ただし、生後間もなく亡くなってしまう赤ちゃんは多く、無事1歳の誕生日を迎えられることは特別なことだったため、日本でも1歳のお誕生日だけは盛大にお祝いする風習がありました。

初誕生は1歳の誕生日を無事に迎えられたことと、これからも元気に育ってほしいという願いが込められた大切な儀式なのです。

一升餅の儀式に込められた意味


お餅は昔から、お祝いやお祭りなど、さまざまなシーンで用いられてきた縁起物。
その中でも一升餅には「一升」と「一生」がかかっていて、丸くて平たいという形状も含め、

• 一生食べ物に困らないように
• 一生健やかで過ごせるように
• 一生円満で過ごせるように

といった願いも込められています。

一升餅の儀式のイメージ

日本全国を見ると一升餅を使ったお祝いにはさまざまなカタチがあるようですが、子どもに丸餅を背負わせるのが全国的に行われている一般的な方法です。地域によってはお餅を踏む場合もあるようです。

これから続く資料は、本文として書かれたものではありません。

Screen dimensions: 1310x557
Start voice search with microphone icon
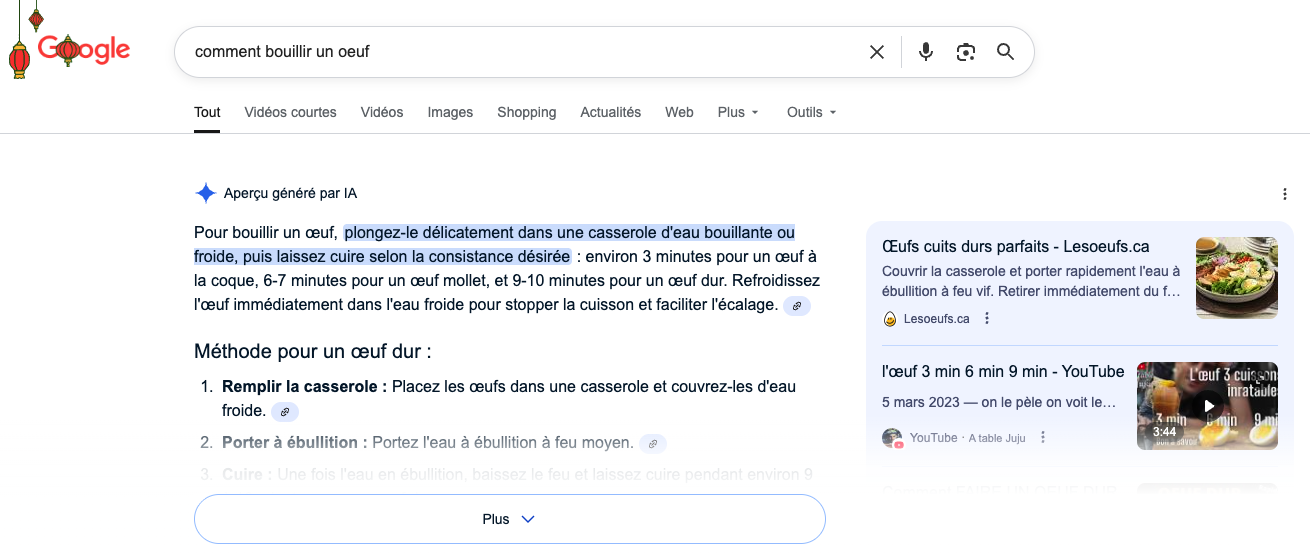coord(926,52)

とはいえ、重さは約2kgもあり、1歳を迎える子供にとってはきっと今までに体験したことのない重さ。
子供によってはうまく背負えなかったり、立てなかったり。

もちろん、成長を祝う儀式なので、背負えなくても立てなくても問題はありません。
• 立ち上がれたら「身を立てられる」
• 座り込んだら「家にいてくれる、家を継いでくれる」
• 転んだら「厄落としができた」
と言われ、どうなっても縁起が良いとされています。

私自身は、一升餅を背負ったとき、必死に重さに耐えながらジッと立っていたそうで、母から「この子は我慢強い子に育つわ」と思われたそうです。

和菓子屋では


昔は各家庭でお餅をついて一升餅を作ってお祝いしていましたが、今は和菓子屋で買って用意するのが一般的になりました。
和菓子屋では特別注文として注文ごとに作っており、毎回手作業で仕上げます。

過去の作品

綺麗な丸の形にするには熟練の技能が必要であり、私自身もまだまだ納得のいく綺麗な一升餅は作れていません。
出来上がったお餅に赤色の食紅で「寿」や「名前」を書いてお客様に渡します。
お店によっては背負い袋まで用意してくれるところもありますよ。

一生に一度の大切な子供のお祝い、是非一升餅でお祝いしてみてはいかがでしょうか。